EXERCISE:
This exercise asks for the records to be retyped exactly as they read.

═════ RECORDS ═════

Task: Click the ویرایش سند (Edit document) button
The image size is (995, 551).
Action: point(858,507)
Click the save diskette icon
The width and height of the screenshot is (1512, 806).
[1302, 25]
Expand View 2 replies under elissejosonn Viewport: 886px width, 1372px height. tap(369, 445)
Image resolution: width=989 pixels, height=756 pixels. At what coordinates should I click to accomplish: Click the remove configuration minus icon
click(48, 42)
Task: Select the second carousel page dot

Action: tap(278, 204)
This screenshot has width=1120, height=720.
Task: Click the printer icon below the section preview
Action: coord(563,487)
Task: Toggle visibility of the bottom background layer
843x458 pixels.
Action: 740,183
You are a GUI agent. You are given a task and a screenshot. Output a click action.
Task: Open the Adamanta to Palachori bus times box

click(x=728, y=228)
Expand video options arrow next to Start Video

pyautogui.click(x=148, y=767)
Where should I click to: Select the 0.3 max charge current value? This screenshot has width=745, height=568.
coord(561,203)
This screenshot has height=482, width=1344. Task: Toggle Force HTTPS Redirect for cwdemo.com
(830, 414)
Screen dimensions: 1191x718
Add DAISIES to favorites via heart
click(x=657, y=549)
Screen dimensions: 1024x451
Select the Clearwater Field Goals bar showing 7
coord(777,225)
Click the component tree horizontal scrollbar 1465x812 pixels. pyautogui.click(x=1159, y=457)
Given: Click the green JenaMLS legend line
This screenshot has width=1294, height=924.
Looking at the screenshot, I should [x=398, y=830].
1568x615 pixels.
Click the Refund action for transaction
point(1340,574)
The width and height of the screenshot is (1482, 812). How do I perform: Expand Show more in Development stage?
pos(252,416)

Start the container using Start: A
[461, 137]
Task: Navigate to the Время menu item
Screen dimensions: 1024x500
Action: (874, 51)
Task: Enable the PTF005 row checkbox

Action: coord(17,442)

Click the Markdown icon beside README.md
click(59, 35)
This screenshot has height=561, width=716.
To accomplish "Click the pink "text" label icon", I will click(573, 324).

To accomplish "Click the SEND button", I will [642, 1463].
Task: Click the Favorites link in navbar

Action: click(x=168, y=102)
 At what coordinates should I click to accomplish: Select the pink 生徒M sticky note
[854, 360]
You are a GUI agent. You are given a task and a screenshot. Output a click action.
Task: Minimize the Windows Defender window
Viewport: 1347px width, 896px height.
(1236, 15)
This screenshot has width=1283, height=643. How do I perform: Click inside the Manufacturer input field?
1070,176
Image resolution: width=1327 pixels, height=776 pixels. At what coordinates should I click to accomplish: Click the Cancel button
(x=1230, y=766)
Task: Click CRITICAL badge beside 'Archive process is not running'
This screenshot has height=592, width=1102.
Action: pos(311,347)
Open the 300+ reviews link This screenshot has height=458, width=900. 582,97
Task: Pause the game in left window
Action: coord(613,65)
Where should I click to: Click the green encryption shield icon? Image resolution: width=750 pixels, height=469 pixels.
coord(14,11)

═════

OUTPUT BELOW:
Task: Click the ویرایش سند (Edit document) button
The image size is (995, 551).
Action: point(858,507)
Click the save diskette icon
The width and height of the screenshot is (1512, 806).
[1302, 25]
Expand View 2 replies under elissejosonn Viewport: 886px width, 1372px height. tap(369, 445)
Image resolution: width=989 pixels, height=756 pixels. At what coordinates should I click to accomplish: Click the remove configuration minus icon
click(48, 42)
Task: Select the second carousel page dot

Action: tap(278, 204)
This screenshot has width=1120, height=720.
Task: Click the printer icon below the section preview
Action: coord(563,487)
Task: Toggle visibility of the bottom background layer
843x458 pixels.
Action: 740,183
You are a GUI agent. You are given a task and a screenshot. Output a click action.
Task: Open the Adamanta to Palachori bus times box

click(x=728, y=228)
Expand video options arrow next to Start Video

pyautogui.click(x=148, y=767)
Where should I click to: Select the 0.3 max charge current value? This screenshot has width=745, height=568.
coord(561,203)
This screenshot has height=482, width=1344. Task: Toggle Force HTTPS Redirect for cwdemo.com
(830, 414)
Screen dimensions: 1191x718
Add DAISIES to favorites via heart
click(x=657, y=549)
Screen dimensions: 1024x451
Select the Clearwater Field Goals bar showing 7
coord(777,225)
Click the component tree horizontal scrollbar 1465x812 pixels. pyautogui.click(x=1159, y=457)
Given: Click the green JenaMLS legend line
This screenshot has width=1294, height=924.
Looking at the screenshot, I should [x=398, y=830].
1568x615 pixels.
Click the Refund action for transaction
point(1340,574)
The width and height of the screenshot is (1482, 812). How do I perform: Expand Show more in Development stage?
pos(252,416)

Start the container using Start: A
[461, 137]
Task: Navigate to the Время menu item
Screen dimensions: 1024x500
Action: (874, 51)
Task: Enable the PTF005 row checkbox

Action: coord(17,442)

Click the Markdown icon beside README.md
click(59, 35)
This screenshot has height=561, width=716.
To accomplish "Click the pink "text" label icon", I will click(573, 324).

To accomplish "Click the SEND button", I will [642, 1463].
Task: Click the Favorites link in navbar

Action: click(x=168, y=102)
 At what coordinates should I click to accomplish: Select the pink 生徒M sticky note
[854, 360]
You are a GUI agent. You are given a task and a screenshot. Output a click action.
Task: Minimize the Windows Defender window
Viewport: 1347px width, 896px height.
(1236, 15)
This screenshot has width=1283, height=643. How do I perform: Click inside the Manufacturer input field?
1070,176
Image resolution: width=1327 pixels, height=776 pixels. At what coordinates should I click to accomplish: Click the Cancel button
(x=1230, y=766)
Task: Click CRITICAL badge beside 'Archive process is not running'
This screenshot has height=592, width=1102.
Action: pos(311,347)
Open the 300+ reviews link This screenshot has height=458, width=900. 582,97
Task: Pause the game in left window
Action: coord(613,65)
Where should I click to: Click the green encryption shield icon? Image resolution: width=750 pixels, height=469 pixels.
coord(14,11)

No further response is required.